Facts About Chronic Kidney Disease

by Jane Scott

Kidneys are a vital organ in the human body. Fluid and waste are removed from the body by the two kidneys. They also have several other important functions. They rid the body of pollutants and drugs, regulate chemicals and water in the body and release hormones into the body. These hormones help the body make red blood cells and regulate blood pressure.

Chronic kidney disease is a condition wherein the kidneys stop working properly because of some sort of damage. They stop filtering the blood and other sicknesses can develop. Eventually, they may shut down totally leaving only the options of dialysis or transplants. Chronickidney disease is diagnosed only if the kidney disorder has continued for three months or more.

Most of the time chronic kidney disease is caused by one of two things: high blood pressure or diabetes. When sugar levels are too high, as in diabetes, organs including the kidneys can be damaged. High blood pressure, or hypertension, is caused by too much pressure on the blood vessels. This causes difficulty with the kidneys. On the other hand, chronic kidney disease can also cause hypertension.

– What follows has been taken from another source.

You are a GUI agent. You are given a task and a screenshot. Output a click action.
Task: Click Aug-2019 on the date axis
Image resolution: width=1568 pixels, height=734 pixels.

A few of the common symptoms of chronic kidney disease are swollen feet and ankles, fatigue, the need to urinate more frequently and trouble sleeping at night. Usually at the onset, there are very little warning signs but symptoms increase in severity and frequency as the malady worsens.

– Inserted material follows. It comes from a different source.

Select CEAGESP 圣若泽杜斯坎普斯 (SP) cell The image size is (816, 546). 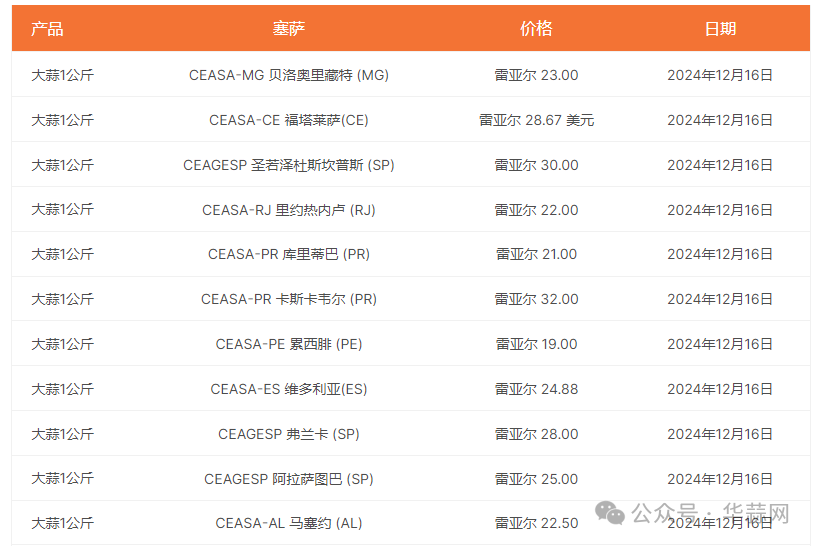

Early detection is key to managing chronic kidney disease. Physicians use three tests to diagnosis this disease, blood pressure, serum creatinine and urine albumin. If it is diagnosed early on it may be controlled by diet and other small changes in health habits. If managed correctly treatments such as dialysis can be avoided or at least delayed.

There are two kinds of dialysis available to treat chronic kidney disease and there is also a kidney transplant that is an option. Dialysis basically does the work of the kidneys, allowing the blood to be filtered through and cleansed. One kind of dialysis uses a machine which runs the blood through a filter to strip out impurities and excess fluids. Another kind uses a membrane found in the abdomen as a filter to cleanse the blood.

If dialysis is not an option and there is a matching kidney donor, a transplant may be an option. Usually the original kidneys are left in place and a working kidney is implanted. The kidney donation may be from a living donor or a cadaver with matching blood and tissue types.

Talk to your doctor if you suspect you have or are likely to get chronic kidney disease. The earlier it is diagnosed the easier it is to manage.